Face à ces menaces, Russie et Chine réagissent. La Russie qui n’a ni l’intention, ni les moyens et encore moins le désir d’attaquer l’Europe, consolide ses relations avec ses amis, comme en témoignent les voyages de Vladimir Poutine au Kazakhstan, en Corée du nord et au Vietnam, sans parler de la récente visite du premier ministre indien, Narendra Modi à Moscou. De son côté, la Chine s’appuie sur l’Organisation de coopération de Shanghai (OCS), pour contrer la menace américaine, et cherche à transformer la mer de Chine en mare nostrum, comme le font les Etats-Unis avec le Golfe du Mexique. L’OCS compte dix membres et 14 partenaires de dialogue dont l’Arabie saoudite. Son dernier sommet s’est tenu à Astana (Kazakhstan) les 3 et 4 juillet. Il a réuni la Chine, la Russie, l’Inde, la Turquie, l’Iran, le Pakistan, le Qatar, l’UAE, le Kazakhstan, le Kirghizistan, le Tadjikistan, l’Ouzbékistan, le Turkménistan, l’Azerbaïdjan, la Mongolie, la Biélorussie, et la Mongolie, soit 40% de la population mondiale et près de 30% du produit intérieur brut mondial.1 Notons aussi que l’Armée du peuple chinois conduit actuellement des exercices militaires en Biélorussie sur le thème de la lutte contre le terrorisme.2
Ce n’est pas la Russie mais Washington qui veut la guerre, comme le révèle la décision de Joe Biden d’installer 15 bases militaires en Finlande ou l’affirmation d’Antony Blinken, secrétaire d’état, que l’Ukraine sera un jour membre de l’Otan.3 Des bases militaires américaines en Finlande constituent une menace existentielle pour la Russie qui partage une frontière de 1 340 kilomètres avec ce pays.4 Que dirait Joe si Vlad installait des bases militaires au Mexique ? Antony Blinken ne peut ignorer que l’inclusion de l’Ukraine dans l’Otan est une ligne rouge infranchissable pour les Russes. Bill Burns, aujourd’hui directeur de la CIA, était ambassadeur à Moscou quand cette question fut évoquée pour la première fois à Washington. Il envoya d’urgence au Département d’état – le ministère des affaires étrangères – un télégramme intitulé : « Nyet means nyet » (Nyet signifie nyet), ne laissant aucun doute sur la position russe.5 Comment expliquer cette désinvolture de Blinken face à la Russie ?

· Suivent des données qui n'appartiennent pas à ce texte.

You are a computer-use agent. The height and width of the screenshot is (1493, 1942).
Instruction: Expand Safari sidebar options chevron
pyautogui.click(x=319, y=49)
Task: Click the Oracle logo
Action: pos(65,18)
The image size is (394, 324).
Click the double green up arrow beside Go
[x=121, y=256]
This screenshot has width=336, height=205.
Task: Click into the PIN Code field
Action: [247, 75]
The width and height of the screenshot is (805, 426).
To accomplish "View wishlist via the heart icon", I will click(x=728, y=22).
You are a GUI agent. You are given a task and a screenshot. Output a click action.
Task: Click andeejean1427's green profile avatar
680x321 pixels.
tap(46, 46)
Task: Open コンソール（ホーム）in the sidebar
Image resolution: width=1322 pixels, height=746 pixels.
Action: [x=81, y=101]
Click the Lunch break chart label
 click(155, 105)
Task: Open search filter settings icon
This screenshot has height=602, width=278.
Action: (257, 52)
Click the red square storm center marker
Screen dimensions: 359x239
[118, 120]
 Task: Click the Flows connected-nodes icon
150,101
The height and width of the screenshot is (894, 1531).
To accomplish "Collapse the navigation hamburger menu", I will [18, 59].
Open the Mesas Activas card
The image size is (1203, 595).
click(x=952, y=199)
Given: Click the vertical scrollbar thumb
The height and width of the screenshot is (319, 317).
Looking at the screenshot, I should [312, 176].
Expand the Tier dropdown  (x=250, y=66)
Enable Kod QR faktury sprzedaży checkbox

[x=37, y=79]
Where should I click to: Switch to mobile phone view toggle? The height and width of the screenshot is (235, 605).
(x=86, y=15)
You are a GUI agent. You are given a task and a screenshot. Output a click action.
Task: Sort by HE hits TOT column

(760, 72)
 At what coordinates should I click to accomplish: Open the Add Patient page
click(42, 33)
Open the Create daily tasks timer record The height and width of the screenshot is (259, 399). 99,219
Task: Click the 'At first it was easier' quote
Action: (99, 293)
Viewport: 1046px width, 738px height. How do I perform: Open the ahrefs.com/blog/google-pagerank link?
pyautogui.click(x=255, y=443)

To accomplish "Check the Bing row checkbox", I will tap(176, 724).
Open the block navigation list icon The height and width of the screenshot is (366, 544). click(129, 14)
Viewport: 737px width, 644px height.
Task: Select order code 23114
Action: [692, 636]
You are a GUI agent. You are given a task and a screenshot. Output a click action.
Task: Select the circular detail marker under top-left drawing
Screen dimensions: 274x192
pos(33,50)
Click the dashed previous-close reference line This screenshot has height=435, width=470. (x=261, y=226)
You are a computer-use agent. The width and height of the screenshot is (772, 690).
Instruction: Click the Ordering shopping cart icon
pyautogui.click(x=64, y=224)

Les médias accusent volontiers Vladimir Poutine de vouloir envahir l’Europe. Mais si cela était, pourquoi aurait-il proposé en décembre 2021un projet de traité d’architecture de sécurité en Europe ? Projet auquel les Occidentaux se sont bien gardés de donner suite. Ces accusations sont réitérées dans le communiqué du 75ème sommet de l’Otan à Washington sans être étayées.6 Contrairement à la présentation qui en a été faite dans les médias, l’Opération militaire spéciale russe n’est pas une agression, mais une réponse aux attaques répétées de l’Ukraine envers le Donbass – réponse que les articles 2 et 51 de la Charte des Nations unies autorisent.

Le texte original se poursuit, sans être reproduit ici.